We could have a single _PG_init_output_plugin() symbol that fills in
such a struct which would then not conflict with using the .so
independently. If you prefer that I'll change things around.

We can't do something like 'output_plugin_in_progress' before calling
_PG_init() because _PG_init() won't be called again if the shared object
is already loaded...

> >> But there's only so much information available here.  Why not just
> >> have a format that logs it all?
> >
> > Because we do not know what "all" is? Also, how would we handle
> > replication sets and such that all of the existing replication solutions
> > have generically?
> 
> I don't see how you can fail to know what "all" is.  There's only a
> certain set of facts available.  I mean you could log irrelevant crap
> like a random number that you just picked or the sum of all numeric
> values in the column, but nobody's likely to want that.  What people
> are going to want is the operation performed (insert, update, or
> delete), all the values in the new tuple, the key values from the old
> tuple, the transaction ID, and maybe some meta-information about the
> transaction (such as the commit timestamp).
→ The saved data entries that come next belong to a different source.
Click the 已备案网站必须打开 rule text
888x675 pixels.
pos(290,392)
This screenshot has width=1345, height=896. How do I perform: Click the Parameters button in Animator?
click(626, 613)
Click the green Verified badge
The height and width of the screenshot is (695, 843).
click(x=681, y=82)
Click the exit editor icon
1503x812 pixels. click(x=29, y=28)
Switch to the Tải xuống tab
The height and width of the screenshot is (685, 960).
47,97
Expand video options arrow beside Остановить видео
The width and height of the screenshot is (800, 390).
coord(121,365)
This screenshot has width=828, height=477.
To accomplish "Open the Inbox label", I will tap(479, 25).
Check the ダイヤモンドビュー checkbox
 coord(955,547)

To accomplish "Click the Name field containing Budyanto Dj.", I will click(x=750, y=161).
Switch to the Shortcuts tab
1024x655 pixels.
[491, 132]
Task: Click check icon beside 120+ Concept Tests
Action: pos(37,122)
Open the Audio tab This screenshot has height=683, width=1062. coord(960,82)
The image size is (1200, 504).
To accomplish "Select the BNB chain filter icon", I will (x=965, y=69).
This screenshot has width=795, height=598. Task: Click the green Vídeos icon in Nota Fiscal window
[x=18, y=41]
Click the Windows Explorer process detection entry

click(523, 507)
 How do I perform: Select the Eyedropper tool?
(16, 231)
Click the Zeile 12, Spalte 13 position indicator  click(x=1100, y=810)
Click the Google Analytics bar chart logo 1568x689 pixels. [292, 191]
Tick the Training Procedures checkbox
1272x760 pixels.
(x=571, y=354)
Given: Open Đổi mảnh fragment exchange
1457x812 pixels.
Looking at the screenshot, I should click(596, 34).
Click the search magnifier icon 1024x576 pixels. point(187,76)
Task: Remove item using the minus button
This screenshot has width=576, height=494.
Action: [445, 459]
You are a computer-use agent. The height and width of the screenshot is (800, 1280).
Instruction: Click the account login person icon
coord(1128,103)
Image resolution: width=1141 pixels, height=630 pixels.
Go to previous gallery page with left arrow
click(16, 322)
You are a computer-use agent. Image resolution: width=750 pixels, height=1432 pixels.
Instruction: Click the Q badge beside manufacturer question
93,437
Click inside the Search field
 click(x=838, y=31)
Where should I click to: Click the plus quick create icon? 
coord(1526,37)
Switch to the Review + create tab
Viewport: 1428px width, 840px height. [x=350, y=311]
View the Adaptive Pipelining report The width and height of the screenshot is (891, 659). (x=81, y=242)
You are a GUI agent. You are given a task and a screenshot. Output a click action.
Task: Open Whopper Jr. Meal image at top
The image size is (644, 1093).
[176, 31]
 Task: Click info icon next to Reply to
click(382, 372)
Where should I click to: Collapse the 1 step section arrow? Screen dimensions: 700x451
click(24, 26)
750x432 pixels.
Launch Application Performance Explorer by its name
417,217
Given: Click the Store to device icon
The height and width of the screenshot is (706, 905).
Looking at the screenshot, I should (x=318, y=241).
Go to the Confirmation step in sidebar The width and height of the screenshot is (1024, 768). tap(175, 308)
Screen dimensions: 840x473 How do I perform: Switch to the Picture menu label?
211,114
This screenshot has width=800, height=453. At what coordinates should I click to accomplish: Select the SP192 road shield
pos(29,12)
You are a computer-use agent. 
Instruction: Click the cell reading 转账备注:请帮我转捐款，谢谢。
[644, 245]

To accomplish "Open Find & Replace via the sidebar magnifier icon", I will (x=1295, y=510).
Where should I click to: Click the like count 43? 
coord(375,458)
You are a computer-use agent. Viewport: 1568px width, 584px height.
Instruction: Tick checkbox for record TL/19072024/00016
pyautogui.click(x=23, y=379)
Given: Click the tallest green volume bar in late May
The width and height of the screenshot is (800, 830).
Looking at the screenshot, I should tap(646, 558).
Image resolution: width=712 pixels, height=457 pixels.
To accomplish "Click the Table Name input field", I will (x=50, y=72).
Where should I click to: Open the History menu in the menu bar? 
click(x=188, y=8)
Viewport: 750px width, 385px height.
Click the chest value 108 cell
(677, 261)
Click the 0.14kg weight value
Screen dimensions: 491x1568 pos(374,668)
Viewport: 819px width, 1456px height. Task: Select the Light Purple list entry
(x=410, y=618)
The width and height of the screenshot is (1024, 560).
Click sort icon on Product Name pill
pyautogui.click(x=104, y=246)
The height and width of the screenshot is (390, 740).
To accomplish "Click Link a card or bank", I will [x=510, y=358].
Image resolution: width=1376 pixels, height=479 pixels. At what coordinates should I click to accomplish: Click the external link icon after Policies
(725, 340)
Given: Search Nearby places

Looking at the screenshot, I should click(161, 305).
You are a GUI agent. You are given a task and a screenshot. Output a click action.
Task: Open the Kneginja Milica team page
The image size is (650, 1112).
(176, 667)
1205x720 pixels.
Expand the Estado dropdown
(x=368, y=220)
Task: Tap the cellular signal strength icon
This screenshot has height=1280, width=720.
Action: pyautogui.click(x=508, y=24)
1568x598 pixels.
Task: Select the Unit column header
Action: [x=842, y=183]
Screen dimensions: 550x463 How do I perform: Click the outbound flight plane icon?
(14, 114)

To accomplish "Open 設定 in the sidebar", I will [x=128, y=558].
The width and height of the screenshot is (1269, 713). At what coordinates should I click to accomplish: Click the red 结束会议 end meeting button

Some will want all column names included because that makes replication
into different schemas/databases easier, others won't because it makes
replicating the data more complicated and expensive.
Lots will want the primary key as a separate set of columns even for
inserts, others not.
There's also datatypes of values and null representation.

> What I'd probably do is
> emit the data in CSV format, with the first column of each line being
> a single character indicating what sort of row this is: H means a
> header row, defining the format of subsequent rows
> (H,table_name,new_column1,...,new_columnj,old_key_column1,...,old_key_columnk;
> a new header row is emitted only when the column list changes); I, U,
> or D means an insert, update, or delete, with column 2 being the
> transaction ID, column 3 being the table name, and the remaining
> columns matching the last header row for emitted for that table, T
> means meta-information about a transaction, whatever we have (e.g.
> T,txn_id,commit_time).

There's two issues I have with this:
a) CSV seems like a bad format for this. If a transaction inserts into
multiple tables the number of columns will constantly change. Many CSV
parsers don't deal with that all too gracefully. E.g. you can't even
load the data into another postgres database as an audit log.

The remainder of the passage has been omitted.